[Dataset excerpts]
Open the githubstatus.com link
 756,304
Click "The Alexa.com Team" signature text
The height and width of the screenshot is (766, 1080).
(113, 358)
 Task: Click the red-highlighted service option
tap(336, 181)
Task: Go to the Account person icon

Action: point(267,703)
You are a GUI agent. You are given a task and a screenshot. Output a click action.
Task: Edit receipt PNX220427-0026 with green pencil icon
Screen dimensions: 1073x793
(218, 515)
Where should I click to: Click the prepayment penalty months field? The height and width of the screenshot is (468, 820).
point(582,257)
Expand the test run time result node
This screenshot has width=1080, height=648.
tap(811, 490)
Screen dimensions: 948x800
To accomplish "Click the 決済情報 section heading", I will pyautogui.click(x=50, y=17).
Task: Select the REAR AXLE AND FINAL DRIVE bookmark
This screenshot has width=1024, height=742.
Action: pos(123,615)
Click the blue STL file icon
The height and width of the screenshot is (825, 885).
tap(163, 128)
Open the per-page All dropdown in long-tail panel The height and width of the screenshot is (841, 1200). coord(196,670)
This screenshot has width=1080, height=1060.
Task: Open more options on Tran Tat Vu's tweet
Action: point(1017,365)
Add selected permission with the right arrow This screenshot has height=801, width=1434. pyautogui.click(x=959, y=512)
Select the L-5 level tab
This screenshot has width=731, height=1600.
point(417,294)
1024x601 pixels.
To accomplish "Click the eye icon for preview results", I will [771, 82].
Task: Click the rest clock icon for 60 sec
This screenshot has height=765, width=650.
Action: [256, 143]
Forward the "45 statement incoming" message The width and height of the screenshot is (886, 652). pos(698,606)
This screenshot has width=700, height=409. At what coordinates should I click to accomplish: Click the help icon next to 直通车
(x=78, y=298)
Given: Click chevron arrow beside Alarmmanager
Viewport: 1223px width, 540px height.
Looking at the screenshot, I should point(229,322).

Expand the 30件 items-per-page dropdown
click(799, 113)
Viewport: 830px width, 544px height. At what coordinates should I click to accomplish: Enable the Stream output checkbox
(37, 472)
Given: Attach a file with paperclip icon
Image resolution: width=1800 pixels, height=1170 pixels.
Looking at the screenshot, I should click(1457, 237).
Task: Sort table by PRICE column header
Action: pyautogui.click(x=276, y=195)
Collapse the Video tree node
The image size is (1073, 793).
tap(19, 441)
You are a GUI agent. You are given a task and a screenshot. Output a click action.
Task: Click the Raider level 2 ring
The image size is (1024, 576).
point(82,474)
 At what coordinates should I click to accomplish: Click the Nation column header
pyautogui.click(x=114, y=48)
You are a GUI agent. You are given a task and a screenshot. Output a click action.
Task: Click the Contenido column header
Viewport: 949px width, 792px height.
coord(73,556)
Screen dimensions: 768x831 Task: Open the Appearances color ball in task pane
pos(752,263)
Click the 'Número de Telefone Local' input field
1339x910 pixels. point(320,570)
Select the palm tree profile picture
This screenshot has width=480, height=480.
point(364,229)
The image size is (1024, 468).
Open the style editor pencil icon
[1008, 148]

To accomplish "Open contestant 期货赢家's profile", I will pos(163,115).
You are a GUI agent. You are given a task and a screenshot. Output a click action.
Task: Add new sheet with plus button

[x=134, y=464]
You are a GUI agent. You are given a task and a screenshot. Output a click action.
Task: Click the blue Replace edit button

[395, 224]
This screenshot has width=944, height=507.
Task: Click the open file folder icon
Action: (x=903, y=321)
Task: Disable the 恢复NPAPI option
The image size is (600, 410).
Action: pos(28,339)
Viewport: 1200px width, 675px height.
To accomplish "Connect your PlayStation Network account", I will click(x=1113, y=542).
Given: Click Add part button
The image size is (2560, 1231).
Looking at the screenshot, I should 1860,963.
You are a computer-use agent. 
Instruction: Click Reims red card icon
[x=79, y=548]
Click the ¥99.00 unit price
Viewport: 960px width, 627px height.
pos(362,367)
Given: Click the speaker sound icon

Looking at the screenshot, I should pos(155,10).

Goal of the exercise: Search the entries for the word "profile". Copy each line where it appears.

Result for this task:
Select the palm tree profile picture
To accomplish "Open contestant 期货赢家's profile", I will pos(163,115).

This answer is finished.